▸ **Listed records**
#####

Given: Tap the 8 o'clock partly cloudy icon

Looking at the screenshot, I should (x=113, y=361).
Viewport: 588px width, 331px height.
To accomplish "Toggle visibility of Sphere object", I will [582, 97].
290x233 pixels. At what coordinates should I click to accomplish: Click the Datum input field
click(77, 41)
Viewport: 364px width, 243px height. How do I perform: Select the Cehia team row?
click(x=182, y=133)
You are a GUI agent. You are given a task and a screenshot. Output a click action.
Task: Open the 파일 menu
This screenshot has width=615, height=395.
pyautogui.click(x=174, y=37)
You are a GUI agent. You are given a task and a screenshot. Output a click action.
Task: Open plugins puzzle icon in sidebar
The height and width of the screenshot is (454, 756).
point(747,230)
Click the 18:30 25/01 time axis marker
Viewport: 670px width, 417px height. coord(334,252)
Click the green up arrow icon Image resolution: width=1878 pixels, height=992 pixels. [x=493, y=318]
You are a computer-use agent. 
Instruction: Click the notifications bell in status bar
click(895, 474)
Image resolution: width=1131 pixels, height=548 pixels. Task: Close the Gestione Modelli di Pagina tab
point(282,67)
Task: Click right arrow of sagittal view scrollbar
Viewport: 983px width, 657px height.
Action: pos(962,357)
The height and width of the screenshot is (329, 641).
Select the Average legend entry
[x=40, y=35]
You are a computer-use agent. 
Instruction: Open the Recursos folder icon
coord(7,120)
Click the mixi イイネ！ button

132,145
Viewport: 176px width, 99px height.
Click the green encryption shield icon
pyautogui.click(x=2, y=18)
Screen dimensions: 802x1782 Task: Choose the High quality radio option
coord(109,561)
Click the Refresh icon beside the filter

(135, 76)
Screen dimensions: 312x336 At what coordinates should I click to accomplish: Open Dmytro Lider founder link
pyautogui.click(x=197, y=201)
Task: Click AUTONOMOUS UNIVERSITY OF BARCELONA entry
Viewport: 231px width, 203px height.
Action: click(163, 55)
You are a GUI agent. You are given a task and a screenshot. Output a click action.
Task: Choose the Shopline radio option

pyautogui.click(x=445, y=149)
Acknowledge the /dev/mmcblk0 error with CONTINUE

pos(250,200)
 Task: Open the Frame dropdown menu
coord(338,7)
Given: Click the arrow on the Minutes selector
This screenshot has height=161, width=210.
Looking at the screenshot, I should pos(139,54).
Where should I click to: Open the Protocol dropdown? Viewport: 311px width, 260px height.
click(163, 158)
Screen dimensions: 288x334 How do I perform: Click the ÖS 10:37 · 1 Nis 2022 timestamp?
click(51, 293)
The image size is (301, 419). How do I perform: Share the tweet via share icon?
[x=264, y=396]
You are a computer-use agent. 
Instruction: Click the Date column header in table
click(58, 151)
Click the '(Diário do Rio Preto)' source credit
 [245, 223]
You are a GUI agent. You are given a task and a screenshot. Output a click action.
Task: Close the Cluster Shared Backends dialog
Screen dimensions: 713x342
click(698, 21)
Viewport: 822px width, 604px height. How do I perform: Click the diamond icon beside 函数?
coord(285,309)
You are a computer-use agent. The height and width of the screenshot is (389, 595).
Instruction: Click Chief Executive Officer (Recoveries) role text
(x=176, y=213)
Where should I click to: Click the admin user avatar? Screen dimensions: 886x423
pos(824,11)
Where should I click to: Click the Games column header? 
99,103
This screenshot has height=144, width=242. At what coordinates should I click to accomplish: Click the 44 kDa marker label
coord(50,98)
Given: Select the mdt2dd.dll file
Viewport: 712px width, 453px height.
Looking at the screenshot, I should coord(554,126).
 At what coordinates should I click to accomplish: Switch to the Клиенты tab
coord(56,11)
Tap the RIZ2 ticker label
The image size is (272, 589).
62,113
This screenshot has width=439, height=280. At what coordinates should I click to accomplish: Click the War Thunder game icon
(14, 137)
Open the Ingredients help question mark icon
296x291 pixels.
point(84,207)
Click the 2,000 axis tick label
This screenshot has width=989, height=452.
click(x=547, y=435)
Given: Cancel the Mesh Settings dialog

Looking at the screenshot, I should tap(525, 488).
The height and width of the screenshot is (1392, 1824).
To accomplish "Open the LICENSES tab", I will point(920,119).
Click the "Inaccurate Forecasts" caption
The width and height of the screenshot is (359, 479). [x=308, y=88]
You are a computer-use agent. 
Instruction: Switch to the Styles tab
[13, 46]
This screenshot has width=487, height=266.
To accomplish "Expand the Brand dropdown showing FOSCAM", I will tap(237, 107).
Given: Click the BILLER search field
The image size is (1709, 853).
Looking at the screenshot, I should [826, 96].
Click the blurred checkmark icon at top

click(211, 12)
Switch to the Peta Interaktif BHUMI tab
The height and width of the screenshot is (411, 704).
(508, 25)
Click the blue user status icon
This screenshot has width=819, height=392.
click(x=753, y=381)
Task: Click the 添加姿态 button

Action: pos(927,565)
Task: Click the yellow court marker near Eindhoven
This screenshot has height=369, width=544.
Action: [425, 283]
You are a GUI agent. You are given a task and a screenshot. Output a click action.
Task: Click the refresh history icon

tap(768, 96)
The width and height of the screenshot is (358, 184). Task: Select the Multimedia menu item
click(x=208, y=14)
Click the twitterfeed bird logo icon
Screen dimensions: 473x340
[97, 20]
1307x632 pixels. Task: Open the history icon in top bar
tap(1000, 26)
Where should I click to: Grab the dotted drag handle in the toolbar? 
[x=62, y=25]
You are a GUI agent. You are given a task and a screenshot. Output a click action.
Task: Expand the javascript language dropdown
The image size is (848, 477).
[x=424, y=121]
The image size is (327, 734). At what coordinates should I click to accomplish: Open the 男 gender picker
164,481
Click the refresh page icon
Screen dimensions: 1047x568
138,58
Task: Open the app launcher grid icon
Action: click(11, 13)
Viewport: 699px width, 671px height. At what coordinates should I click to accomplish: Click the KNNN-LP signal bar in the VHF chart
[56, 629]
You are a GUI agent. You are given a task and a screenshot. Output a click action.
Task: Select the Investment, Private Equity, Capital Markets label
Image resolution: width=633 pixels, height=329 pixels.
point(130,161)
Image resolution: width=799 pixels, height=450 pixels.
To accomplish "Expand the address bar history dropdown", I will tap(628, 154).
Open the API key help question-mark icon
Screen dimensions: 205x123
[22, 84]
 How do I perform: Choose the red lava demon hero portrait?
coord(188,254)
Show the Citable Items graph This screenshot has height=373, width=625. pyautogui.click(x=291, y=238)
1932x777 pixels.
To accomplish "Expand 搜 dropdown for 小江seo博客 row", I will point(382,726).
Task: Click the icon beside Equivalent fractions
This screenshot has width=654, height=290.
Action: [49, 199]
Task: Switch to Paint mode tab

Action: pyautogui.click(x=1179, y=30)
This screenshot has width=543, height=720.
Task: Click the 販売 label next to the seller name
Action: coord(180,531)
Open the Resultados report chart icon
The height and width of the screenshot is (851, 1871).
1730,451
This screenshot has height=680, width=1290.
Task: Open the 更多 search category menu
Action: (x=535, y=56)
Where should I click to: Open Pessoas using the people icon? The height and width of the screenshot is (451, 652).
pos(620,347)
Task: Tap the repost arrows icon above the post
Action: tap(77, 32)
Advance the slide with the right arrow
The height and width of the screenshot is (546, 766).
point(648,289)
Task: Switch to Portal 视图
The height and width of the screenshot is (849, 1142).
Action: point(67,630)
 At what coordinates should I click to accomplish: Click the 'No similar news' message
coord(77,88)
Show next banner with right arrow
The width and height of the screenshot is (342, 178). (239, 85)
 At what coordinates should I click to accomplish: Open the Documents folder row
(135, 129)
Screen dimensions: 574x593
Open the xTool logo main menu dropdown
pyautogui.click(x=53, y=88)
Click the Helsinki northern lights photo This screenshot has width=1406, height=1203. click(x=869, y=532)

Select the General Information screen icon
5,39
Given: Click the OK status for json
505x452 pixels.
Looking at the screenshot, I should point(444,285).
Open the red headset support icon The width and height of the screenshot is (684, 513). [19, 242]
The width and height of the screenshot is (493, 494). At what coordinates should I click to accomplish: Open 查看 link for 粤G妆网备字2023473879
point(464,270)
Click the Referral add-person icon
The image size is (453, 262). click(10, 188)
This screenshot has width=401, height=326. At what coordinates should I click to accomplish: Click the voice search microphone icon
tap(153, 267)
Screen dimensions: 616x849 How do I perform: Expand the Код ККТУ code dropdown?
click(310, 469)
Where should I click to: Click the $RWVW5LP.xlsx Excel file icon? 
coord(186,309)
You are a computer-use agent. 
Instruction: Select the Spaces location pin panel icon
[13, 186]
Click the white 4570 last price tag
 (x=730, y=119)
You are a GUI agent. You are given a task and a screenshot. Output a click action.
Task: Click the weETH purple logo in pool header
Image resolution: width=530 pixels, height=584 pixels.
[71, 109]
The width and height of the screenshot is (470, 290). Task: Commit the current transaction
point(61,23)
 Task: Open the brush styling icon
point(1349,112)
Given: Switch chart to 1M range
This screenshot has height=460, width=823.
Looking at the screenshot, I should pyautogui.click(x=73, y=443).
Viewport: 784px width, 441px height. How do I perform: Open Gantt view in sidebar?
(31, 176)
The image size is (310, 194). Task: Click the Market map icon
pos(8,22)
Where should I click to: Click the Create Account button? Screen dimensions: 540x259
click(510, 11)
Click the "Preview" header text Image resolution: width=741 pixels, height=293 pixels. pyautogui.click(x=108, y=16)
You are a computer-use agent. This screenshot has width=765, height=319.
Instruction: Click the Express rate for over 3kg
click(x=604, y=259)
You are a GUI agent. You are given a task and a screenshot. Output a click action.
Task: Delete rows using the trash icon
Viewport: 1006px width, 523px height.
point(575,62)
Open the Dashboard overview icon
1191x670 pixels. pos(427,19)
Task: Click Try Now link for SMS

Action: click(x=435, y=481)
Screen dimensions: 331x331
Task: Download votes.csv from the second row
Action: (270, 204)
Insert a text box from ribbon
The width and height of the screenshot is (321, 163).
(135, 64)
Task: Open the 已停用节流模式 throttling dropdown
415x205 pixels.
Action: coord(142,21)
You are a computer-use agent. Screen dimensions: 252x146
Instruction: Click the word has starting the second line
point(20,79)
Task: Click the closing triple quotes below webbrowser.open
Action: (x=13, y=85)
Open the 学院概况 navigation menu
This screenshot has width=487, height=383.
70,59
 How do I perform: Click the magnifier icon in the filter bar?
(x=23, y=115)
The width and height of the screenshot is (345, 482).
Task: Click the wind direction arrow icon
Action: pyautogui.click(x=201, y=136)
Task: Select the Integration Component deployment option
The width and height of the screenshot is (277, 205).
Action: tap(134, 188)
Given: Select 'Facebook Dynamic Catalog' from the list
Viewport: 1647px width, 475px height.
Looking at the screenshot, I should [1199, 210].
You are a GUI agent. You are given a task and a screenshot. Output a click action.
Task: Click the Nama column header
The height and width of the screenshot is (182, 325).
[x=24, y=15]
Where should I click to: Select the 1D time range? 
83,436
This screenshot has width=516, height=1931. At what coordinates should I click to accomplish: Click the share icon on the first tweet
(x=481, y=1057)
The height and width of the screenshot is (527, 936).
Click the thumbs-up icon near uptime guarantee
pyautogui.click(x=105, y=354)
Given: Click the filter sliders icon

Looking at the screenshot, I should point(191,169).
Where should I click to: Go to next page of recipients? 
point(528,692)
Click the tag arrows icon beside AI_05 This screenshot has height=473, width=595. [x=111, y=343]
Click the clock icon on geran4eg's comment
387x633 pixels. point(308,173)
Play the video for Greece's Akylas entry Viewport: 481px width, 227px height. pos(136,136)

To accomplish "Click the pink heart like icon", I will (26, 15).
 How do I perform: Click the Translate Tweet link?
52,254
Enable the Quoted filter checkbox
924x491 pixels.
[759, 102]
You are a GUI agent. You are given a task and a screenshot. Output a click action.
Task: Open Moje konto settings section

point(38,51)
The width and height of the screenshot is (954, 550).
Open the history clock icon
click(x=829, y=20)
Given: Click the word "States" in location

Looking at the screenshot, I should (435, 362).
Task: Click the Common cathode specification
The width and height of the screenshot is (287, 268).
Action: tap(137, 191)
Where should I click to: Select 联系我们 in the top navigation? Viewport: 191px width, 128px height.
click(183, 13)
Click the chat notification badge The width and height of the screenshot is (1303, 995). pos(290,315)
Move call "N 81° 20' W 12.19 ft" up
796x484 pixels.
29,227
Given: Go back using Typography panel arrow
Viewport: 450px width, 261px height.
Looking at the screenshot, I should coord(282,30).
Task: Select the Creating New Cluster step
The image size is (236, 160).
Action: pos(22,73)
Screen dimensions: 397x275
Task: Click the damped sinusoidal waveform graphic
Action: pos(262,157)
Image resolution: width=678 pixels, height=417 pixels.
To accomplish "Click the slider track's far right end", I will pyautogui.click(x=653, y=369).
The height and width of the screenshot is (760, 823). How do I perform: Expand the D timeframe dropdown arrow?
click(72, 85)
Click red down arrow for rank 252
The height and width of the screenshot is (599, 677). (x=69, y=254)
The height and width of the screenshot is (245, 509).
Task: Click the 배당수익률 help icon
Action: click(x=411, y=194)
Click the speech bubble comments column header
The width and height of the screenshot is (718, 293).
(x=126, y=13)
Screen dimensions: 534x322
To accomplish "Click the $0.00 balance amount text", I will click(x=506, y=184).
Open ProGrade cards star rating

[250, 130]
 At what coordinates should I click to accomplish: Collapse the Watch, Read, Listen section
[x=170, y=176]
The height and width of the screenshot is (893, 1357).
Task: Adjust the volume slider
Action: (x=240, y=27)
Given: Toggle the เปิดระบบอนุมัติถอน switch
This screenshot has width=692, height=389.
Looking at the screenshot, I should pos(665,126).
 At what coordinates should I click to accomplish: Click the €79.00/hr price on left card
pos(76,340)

#####

▸ **What you are asked to do**
Each line above that contains the word "Cluster" must be copied.

▸ **Answer box**
Task: Close the Cluster Shared Backends dialog
Task: Select the Creating New Cluster step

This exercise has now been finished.